Ich hatte mich eigentlich gemeldet, um auch noch einmal auf Herrn Röwekamp einzugehen, der etwas zu Griechenland, der Staatskrise und der Überschuldung gesagt hat. Die Frage ist natürlich: Damals, als Griechenland der Europäischen Union beigetreten ist, hatte da nicht Deutschland ein nationales Interesse am Beitritt, damit der Export und die Wirtschaft besser funktionieren? Es ist sicherlich bekannt, dass ––––––– *) Von der Rednerin nicht überprüft.
es Schwierigkeiten gab, aber es waren nicht alle Griechen, sondern es waren bestimmte Familien – das kann man überall lesen –, die sich über Korruption das Vermögen zugeschachert und keine Verantwortung für den gesamten Staat übernommen haben. Deswegen ist diese Überschuldung auch immer stärker geworden.
Wir können doch nicht erwarten, dass Griechenland die gleiche volkswirtschaftliche Strategie wie Deutschland wählt. Griechenland ist kein Exportland, wir hingegen schon. Wir exportieren 60 Prozent der Waren allein in die Mitgliedsstaaten der Europäischen Union. Das kann Griechenland gar nicht machen. Wir freuen uns und können dort einen Urlaub verbringen, wir finden das alles ganz prima. Jetzt kann man lesen, dass sogar die Kanzlerin und ihr Vizekanzler gemeinsame Sänger haben, Udo Jürgens hat damals auch vom griechischen Wein gesungen. Man muss das doch genau und differenziert darstellen und kann nicht sagen, die Griechen sind selbst schuld, deswegen müssen sie hart sparen. Das schaffen sie gar nicht. Sie, Herr Röwekamp, wissen ganz genau, dass sie das aus eigener Kraft gar nicht schaffen werden.

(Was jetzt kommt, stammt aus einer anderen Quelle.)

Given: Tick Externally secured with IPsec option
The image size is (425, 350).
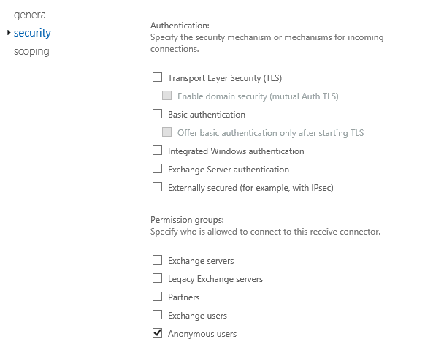Looking at the screenshot, I should pyautogui.click(x=157, y=187).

Wenn man das historisch betrachtet – ich habe vorhin darauf verzichtet, das ist das, was Herr Dr. Kuhn schon dargestellt hat –, muss man den Vertrag von Maastricht nehmen. Damals wurde darüber debattiert, wie stark wird Europa zusammengehen. Jaques Delors hat sehr stark dafür gewirkt, dass wir eine noch stärkere Union werden. Das war nicht gewollt. Es war ein ganz klares Anliegen, einen wirtschaftlichen Binnenmarkt und Zusammenschluss zu erreichen, ohne die anderen Dinge auszuschlagen. Wenn man schon damals gesagt hätte, wir wollen auch die Finanzen einschließen und zu einer wirklichen Union wachsen, auch zu einer sozialen, dann wären vielleicht manche Dinge, die jetzt auf dem Tisch liegen, so nicht geschehen.